Dernier point du dossier du Conseil d'Etat : «la prise en compte de pratiques radicales dans l'examen de situations individuelles», comme par exemple le rejet d'un recours de témoins de Jéhovah qui ne voulaient pas user de la transfusion sanguine, où un refus d'accorder la nationalité française à une épouse de Français «se réclamant du courant salafiste et revendiquant notamment le port du niqab». Sur la question du voile intégral, enfin, le Conseil d'Etat rappelait que le Conseil constitutionnel a estimé, validant la loi qui interdisait son port dans l'espace public, «que les femmes dissimulant leur visage, volontairement ou non, se trouvent placées dans une situation d'exclusion et d'infériorité manifestement incompatible avec les principes constitutionnels de liberté et d'égalité».

Le burkini, qui laisse le visage découvert, est-il porteur du même sens que le voile intégral ? Si de nombreux responsables politiques l'ont immédiatement qualifié de «salafiste» ou «wahhabiste», sa créatrice, elle, rappelait mercredi dans un texte publié sur le site du Guardian qu'elle l'avait créé à des fins purement pratiques. «Quand je l'ai appelé «burkini» je ne le voyais pas comme une burqa pour la plage. Burqa était juste un mot pour moi», écrivait-elle. Dans un texte publié sur le Huffington Post Maghreb-Maroc, le sociologue marocain Abdessamad Dialmy voyait d'ailleurs dans le burkini «un compromis anti-islamiste» plutôt qu'un habit intégriste.
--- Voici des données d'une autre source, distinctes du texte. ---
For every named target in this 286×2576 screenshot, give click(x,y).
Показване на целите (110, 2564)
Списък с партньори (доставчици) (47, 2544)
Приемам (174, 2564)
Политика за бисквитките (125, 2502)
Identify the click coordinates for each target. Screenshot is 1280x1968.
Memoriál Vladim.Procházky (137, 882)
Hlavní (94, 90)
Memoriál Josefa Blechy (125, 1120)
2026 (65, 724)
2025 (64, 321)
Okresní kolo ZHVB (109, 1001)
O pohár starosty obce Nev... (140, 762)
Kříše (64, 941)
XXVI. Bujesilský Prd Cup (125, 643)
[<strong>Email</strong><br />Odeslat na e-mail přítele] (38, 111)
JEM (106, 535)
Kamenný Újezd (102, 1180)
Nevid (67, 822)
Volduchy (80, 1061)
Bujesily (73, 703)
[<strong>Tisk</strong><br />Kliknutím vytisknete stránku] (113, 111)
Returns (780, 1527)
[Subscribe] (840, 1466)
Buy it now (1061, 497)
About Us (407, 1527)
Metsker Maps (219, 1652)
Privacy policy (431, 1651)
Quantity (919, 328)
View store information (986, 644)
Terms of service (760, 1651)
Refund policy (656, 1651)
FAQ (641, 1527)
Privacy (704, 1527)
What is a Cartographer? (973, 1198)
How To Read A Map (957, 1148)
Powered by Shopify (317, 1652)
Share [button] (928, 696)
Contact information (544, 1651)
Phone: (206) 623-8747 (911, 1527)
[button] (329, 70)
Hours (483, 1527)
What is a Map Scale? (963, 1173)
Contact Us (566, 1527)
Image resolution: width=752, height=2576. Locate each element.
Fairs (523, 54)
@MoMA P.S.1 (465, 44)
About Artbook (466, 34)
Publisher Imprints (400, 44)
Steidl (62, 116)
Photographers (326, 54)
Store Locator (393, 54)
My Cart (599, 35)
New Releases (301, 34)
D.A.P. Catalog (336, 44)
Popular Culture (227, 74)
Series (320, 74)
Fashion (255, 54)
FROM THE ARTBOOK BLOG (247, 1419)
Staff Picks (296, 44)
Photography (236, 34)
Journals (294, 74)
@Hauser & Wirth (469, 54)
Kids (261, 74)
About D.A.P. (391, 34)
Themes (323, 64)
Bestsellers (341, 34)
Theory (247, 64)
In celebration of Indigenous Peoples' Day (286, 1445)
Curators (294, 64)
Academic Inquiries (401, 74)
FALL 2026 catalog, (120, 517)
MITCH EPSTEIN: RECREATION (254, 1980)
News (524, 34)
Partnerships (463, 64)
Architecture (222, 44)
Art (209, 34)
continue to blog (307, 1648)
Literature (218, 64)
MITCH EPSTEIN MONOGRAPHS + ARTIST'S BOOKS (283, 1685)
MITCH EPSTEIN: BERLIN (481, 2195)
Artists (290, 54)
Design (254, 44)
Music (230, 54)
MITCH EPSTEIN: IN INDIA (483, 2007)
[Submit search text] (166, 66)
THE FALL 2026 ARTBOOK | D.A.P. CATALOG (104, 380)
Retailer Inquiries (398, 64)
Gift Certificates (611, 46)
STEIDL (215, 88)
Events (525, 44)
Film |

Où en est le débat politique ?

Au sein du gouvernement, les avis sont partagés. Ce jeudi matin, le Premier ministre, Manuel Valls, et la ministre de l'Education nationale, Najat Vallaud-Belkacem, se sont opposés par radios interposées. Le premier, qui disait déjà à la mi-août «comprendre» les arrêtés, a persisté sur BFM TV : «Ces arrêtés ne sont pas une dérive. C'est une mauvaise interprétation des choses. Ces arrêtés ont été pris au nom même de l'ordre public», a-t-il assuré. Sur Europe 1, la seconde estimait presque au même moment que la «prolifération» de ces arrêtés n'était «pas la bienvenue». Plus tard dans la journée, le président François Hollande a estimé que la «vie en commun» était un «grand enjeu» en France, et qu'elle «suppos[ait] aussi que chacun se conforme aux règles et qu'il n'y ait ni provocation ni stigmatisation».